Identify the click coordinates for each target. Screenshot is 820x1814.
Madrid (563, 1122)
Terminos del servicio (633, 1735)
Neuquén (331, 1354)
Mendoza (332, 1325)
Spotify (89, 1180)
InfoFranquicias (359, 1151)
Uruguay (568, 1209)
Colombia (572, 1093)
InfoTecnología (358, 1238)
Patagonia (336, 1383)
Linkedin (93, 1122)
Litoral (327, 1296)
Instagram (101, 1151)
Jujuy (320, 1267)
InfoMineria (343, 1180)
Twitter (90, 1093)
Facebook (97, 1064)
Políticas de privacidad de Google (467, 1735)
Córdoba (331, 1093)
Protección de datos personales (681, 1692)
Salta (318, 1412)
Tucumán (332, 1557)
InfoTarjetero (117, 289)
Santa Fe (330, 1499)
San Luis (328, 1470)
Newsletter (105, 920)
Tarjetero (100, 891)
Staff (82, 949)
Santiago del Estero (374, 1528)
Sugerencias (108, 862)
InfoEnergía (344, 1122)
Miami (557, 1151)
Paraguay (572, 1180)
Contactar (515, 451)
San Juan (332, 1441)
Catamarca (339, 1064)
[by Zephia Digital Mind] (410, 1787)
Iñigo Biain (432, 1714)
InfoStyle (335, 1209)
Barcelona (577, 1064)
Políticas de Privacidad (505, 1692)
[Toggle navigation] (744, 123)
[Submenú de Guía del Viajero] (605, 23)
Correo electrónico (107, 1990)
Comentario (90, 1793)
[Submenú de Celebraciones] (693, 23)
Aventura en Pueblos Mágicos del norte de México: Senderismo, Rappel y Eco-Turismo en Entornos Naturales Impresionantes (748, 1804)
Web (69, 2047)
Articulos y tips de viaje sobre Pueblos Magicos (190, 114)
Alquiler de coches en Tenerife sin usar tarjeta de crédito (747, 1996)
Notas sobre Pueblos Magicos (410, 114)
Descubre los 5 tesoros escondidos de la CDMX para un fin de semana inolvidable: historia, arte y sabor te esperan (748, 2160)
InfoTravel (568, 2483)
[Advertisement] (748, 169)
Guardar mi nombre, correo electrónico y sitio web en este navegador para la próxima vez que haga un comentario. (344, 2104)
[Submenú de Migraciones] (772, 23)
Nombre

- **EXERCISE OBJECTIVE**: With every line kept whole, write out the records again exactly.

- **TASK RESULT**:
Identify the click coordinates for each target. Screenshot is 820x1814.
Madrid (563, 1122)
Terminos del servicio (633, 1735)
Neuquén (331, 1354)
Mendoza (332, 1325)
Spotify (89, 1180)
InfoFranquicias (359, 1151)
Uruguay (568, 1209)
Colombia (572, 1093)
InfoTecnología (358, 1238)
Patagonia (336, 1383)
Linkedin (93, 1122)
Litoral (327, 1296)
Instagram (101, 1151)
Jujuy (320, 1267)
InfoMineria (343, 1180)
Twitter (90, 1093)
Facebook (97, 1064)
Políticas de privacidad de Google (467, 1735)
Córdoba (331, 1093)
Protección de datos personales (681, 1692)
Salta (318, 1412)
Tucumán (332, 1557)
InfoTarjetero (117, 289)
Santa Fe (330, 1499)
San Luis (328, 1470)
Newsletter (105, 920)
Tarjetero (100, 891)
Staff (82, 949)
Santiago del Estero (374, 1528)
Sugerencias (108, 862)
InfoEnergía (344, 1122)
Miami (557, 1151)
Paraguay (572, 1180)
Contactar (515, 451)
San Juan (332, 1441)
Catamarca (339, 1064)
[by Zephia Digital Mind] (410, 1787)
Iñigo Biain (432, 1714)
InfoStyle (335, 1209)
Barcelona (577, 1064)
Políticas de Privacidad (505, 1692)
[Toggle navigation] (744, 123)
[Submenú de Guía del Viajero] (605, 23)
Correo electrónico (107, 1990)
Comentario (90, 1793)
[Submenú de Celebraciones] (693, 23)
Aventura en Pueblos Mágicos del norte de México: Senderismo, Rappel y Eco-Turismo en Entornos Naturales Impresionantes (748, 1804)
Web (69, 2047)
Articulos y tips de viaje sobre Pueblos Magicos (190, 114)
Alquiler de coches en Tenerife sin usar tarjeta de crédito (747, 1996)
Notas sobre Pueblos Magicos (410, 114)
Descubre los 5 tesoros escondidos de la CDMX para un fin de semana inolvidable: historia, arte y sabor te esperan (748, 2160)
InfoTravel (568, 2483)
[Advertisement] (748, 169)
Guardar mi nombre, correo electrónico y sitio web en este navegador para la próxima vez que haga un comentario. (344, 2104)
[Submenú de Migraciones] (772, 23)
Nombre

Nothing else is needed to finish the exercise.